Our Contribution. In this paper we consider an industrial IoT network comprised of sensor and actuator nodes. Data consumers (actuators) and producers (sensors) are known. A number of intermediate resource-rich nodes act as proxies. We assume that applications require a certain upper bound on the data delivery delay from proxies to consumers, and that, at some point in time, a central controller computes an optimal set of multi-hop paths from producers to proxies, and from proxies to consumers, which guarantee a maximum delivery delay, while maximising the energy lifetime of the network (i.e., the time until the first node in the network exhaust energy resources). We focus on maintaining the network configuration in a way such that application requirements are met after important network operational parameters change due to some unplanned events (e.g., heavy interference, excessive energy consumption), while guaranteeing an appropriate utilisation of energy resources.
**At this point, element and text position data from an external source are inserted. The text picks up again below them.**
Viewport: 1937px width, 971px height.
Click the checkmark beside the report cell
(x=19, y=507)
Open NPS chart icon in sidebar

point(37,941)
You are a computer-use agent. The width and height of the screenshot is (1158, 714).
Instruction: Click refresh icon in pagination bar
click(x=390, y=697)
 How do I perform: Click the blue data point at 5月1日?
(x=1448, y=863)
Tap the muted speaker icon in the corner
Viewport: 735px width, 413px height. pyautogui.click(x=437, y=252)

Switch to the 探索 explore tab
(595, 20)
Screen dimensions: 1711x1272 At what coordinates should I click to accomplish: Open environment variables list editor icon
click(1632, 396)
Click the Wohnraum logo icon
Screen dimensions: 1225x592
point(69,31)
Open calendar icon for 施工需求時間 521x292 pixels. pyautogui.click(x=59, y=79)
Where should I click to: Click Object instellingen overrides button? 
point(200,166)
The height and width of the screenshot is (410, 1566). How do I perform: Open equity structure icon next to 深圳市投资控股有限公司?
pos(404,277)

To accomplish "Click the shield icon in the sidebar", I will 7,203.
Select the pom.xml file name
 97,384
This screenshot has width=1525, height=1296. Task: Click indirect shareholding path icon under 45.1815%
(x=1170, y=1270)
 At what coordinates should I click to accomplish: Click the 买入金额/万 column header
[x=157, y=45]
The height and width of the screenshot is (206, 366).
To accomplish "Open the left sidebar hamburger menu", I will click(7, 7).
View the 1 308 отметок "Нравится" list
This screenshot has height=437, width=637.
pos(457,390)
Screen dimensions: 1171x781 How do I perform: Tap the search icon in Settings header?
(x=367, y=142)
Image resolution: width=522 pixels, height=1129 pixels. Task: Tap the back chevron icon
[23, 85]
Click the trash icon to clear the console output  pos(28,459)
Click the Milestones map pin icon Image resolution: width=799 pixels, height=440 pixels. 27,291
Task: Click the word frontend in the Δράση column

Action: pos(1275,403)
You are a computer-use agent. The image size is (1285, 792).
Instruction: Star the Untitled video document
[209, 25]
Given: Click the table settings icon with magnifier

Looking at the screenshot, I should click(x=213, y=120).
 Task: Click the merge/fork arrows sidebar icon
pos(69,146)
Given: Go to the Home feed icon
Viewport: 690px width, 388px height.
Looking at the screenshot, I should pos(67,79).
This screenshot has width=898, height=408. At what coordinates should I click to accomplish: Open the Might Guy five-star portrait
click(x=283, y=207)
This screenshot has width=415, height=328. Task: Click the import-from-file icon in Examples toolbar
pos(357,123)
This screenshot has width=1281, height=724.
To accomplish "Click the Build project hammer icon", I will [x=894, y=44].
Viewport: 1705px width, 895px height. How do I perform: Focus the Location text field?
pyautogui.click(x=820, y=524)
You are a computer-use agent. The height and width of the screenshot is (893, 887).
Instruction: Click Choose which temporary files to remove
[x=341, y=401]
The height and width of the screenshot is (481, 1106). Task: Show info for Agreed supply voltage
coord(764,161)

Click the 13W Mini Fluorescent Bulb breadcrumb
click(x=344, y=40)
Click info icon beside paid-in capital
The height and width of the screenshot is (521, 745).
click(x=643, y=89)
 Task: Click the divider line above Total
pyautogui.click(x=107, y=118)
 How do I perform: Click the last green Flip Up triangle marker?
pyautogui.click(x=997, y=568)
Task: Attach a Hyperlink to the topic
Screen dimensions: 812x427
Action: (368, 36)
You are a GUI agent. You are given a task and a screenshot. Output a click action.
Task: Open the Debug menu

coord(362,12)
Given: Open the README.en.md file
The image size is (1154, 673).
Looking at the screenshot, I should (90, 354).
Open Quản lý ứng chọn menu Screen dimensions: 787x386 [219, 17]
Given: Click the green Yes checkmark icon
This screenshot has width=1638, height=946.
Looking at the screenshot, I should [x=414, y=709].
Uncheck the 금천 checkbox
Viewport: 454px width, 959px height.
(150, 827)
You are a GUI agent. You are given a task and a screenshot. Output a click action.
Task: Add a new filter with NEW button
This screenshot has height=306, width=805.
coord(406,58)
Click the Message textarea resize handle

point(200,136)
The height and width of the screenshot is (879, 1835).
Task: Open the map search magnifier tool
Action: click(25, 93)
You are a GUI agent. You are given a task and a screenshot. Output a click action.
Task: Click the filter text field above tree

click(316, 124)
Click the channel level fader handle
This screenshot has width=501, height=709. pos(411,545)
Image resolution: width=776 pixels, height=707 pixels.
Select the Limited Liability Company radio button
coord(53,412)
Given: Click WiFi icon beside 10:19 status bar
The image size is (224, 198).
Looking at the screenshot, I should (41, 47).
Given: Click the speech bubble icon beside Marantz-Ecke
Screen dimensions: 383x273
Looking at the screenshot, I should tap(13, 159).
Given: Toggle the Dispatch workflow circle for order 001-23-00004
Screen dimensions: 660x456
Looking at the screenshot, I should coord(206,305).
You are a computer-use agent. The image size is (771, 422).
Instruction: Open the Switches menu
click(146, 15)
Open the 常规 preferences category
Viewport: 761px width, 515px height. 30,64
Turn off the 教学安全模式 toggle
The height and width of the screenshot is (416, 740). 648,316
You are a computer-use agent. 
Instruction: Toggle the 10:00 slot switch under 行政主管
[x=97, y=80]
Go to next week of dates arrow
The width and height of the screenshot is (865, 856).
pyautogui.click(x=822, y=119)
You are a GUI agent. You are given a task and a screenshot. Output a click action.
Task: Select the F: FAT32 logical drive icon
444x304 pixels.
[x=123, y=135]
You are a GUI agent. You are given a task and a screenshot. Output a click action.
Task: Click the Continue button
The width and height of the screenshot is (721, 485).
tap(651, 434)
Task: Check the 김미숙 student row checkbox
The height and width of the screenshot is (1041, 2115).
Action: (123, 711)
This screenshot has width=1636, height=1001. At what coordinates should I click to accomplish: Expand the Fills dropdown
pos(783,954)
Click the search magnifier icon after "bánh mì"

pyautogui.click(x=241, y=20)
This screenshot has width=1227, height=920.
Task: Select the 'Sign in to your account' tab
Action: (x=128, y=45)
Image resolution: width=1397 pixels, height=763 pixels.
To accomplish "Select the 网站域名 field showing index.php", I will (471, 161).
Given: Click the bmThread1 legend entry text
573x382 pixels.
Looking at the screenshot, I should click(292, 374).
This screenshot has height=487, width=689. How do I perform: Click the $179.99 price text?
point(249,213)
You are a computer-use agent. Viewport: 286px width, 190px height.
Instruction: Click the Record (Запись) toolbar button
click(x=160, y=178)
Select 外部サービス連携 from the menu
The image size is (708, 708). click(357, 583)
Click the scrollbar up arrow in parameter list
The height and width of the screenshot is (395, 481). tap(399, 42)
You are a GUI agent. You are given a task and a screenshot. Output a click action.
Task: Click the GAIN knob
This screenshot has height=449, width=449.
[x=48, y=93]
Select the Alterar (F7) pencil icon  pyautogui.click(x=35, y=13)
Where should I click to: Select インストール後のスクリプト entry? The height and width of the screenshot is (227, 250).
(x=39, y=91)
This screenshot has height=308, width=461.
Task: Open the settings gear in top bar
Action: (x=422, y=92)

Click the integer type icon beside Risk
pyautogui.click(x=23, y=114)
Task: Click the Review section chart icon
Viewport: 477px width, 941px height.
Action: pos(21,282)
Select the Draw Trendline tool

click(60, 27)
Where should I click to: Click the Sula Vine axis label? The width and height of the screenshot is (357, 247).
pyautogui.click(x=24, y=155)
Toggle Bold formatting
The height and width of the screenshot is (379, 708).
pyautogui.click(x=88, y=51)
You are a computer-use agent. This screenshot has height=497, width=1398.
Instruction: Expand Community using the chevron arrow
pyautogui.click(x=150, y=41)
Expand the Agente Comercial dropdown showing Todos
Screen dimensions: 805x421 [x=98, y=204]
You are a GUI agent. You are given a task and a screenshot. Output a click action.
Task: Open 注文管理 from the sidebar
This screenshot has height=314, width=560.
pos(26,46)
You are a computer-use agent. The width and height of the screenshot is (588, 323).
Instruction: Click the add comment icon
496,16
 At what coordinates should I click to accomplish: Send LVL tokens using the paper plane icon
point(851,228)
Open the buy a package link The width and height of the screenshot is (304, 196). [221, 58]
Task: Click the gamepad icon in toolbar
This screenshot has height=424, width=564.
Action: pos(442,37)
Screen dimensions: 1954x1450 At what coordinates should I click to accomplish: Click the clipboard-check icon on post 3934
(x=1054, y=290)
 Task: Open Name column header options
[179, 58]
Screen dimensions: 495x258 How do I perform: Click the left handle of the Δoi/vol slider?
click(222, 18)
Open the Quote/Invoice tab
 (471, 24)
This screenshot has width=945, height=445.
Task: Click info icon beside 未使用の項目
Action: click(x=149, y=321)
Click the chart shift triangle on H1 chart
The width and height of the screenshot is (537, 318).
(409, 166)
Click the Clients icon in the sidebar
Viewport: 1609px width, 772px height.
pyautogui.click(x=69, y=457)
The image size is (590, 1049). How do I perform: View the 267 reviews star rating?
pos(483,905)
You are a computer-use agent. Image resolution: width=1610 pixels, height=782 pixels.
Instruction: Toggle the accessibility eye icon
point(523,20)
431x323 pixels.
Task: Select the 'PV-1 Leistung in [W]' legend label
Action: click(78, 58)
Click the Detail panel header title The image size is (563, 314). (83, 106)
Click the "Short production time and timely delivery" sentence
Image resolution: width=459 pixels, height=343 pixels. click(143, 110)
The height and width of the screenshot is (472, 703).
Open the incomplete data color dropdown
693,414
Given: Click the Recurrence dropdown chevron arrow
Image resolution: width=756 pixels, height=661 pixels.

We provide several efficient algorithmic functions which locally reconfigure the paths of the data distribution process, when a communication link or a network node fails. The functions regulate how the local path reconfiguration should be implemented and how a node can join a new path or modify an already existing path, ensuring that there will be no loops. The proposed method can be implemented on top of existing data forwarding schemes designed for industrial IoT networks. We demonstrate through simulations the performance gains of our method in terms of energy consumption and data delivery success rate.

2 Related Works

There are numerous relevant previous works in the literature, but due to lack of space, we provide some information about the most representative and most related ones to this paper, which are [2, 3, 5, 6, 8, 11]. Although some of those works use proxy nodes for the efficient distributed management of network data, they all perform path selection computations centrally. Placement and selection strategies of caching proxies in industrial IoT networks have been investigated in [2]. Efficient proxy-consumer assignments are presented in [5]. Data re-allocation methods among proxies for better traffic balancing are presented in [11]. Scheduling of the data distribution process maximising the time until the first network node dies is suggested in [6], respecting end-to-end data access latency constraints of the order of 100 ms, as imposed by the industrial operators [1]. Delay aspects in a realistic industrial IoT network model (based on WirelessHART), and bounding of the worst case delay in the network are considered in [8]. Reliable routing, improved communication latency and stable real-time communication, at the cost of modest overhead in device configuration, are demonstrated in [3]. Different to those works, in this paper, we present a method which exploits the local knowledge of the network nodes so as to perform distributed, local path reconfiguration computations towards more efficient energy dissipation across the network.

3 The Model

We model an industrial IoT network as a graph \(G=(V,E)\). Typically, the network features three types of devices [13]: resource constrained sensor and actuator nodes \(u \in V\), a central network controller C, and a set of proxy nodes in a set P, with \(P \subset V\), \(|P| \ll |V-P|\). Every node \(u \in V\), at time t, has an available amount of finite energy \(E^t_u\). In general, normal nodes u have limited amounts of initial energy supplies \(E^0_u\), and proxy nodes have significantly higher amounts of initial energy supplies \(E^0_p\), with \(E^0_p \gg E^0_u, \forall u \in V, p \in P\).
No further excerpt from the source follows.